Background: There are currently few biomarkers to assist in early diagnosis of dementias. Objective: To distinguish between different dementias: Alzheimer’s disease (AD), vascular dementia (VaD), and Parkinson’s disease dementia (PDD) using simple neurophysiologic (P300) and laboratory markers (transforming growth factor β1 “TGF-β1”). Methods: The study included 15 patients for each type of dementia and 25 age- and sex-matched control subjects. Dementia patients were diagnosed according to the Diagnostic and Statistical Manual of Mental Disorders 4th edition-revised (DSM-IV-R).
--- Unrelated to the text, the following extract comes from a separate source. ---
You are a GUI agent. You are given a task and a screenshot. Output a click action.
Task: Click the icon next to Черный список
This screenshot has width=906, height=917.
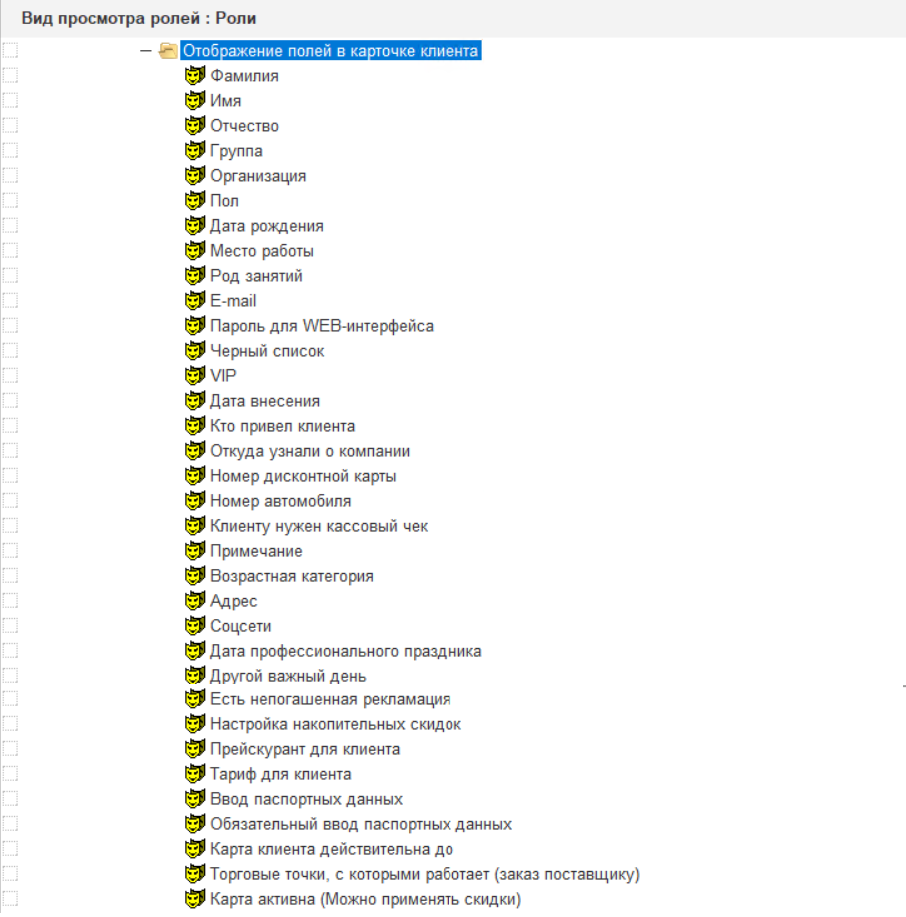tap(195, 351)
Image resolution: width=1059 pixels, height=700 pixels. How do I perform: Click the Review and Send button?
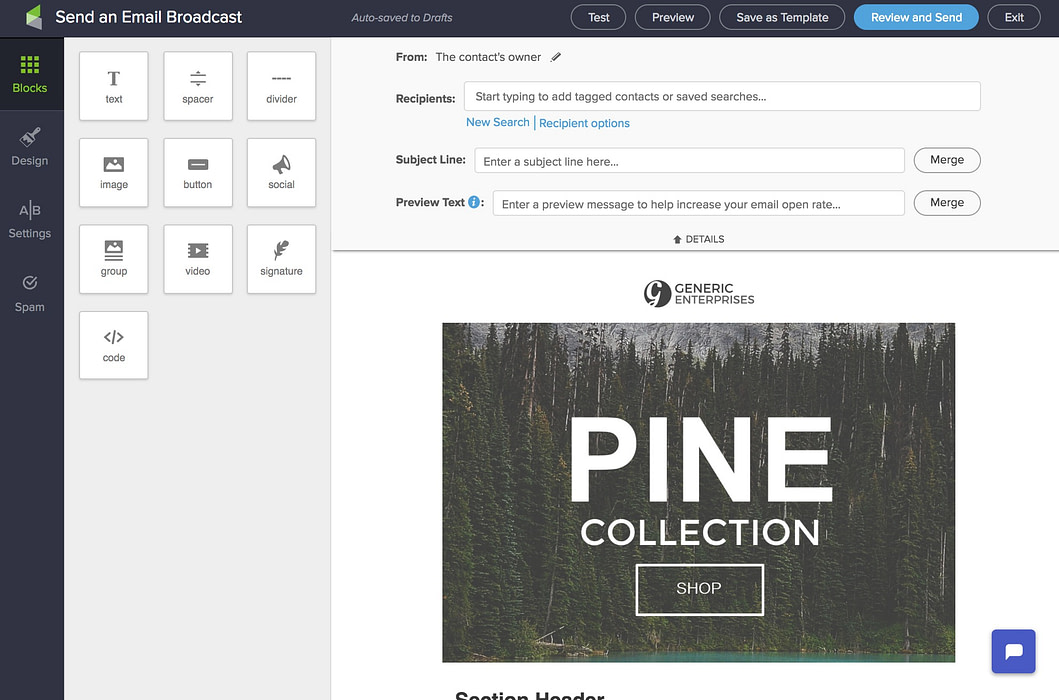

Modified Mini-Mental State Examination (3MS), Memory Assessment Scale (MAS), P300, and TGF-β1 were examined for each participant. Results: There were no significant differences between groups as regard to age, sex, and education, social, and economic levels. Significant differences between groups were observed in registration and naming variables of the 3MS. Compared with the control group, P300 latency was prolonged in all groups, although to a greater extent in AD and PDD than in VaD. A serum level of TGF-β1 was significantly elevated in all groups but was significantly higher in AD and VaD than in PDD. 3MS tended to correlate with P300 more than TGF-β1, and to be stronger in AD than the other groups. Conclusion: Measurements of P300 latency and serum levels of TGF-β1 can help distinguish AD, PDD, and VaD. P300 was more prolonged in AD and PDD than VaD whereas TGF-β1 was significantly higher in AD and VaD than PDD. Thus P300 and TGF-β1 may be useful biomarkers for detection and evaluation of the extent of cognitive dysfunction.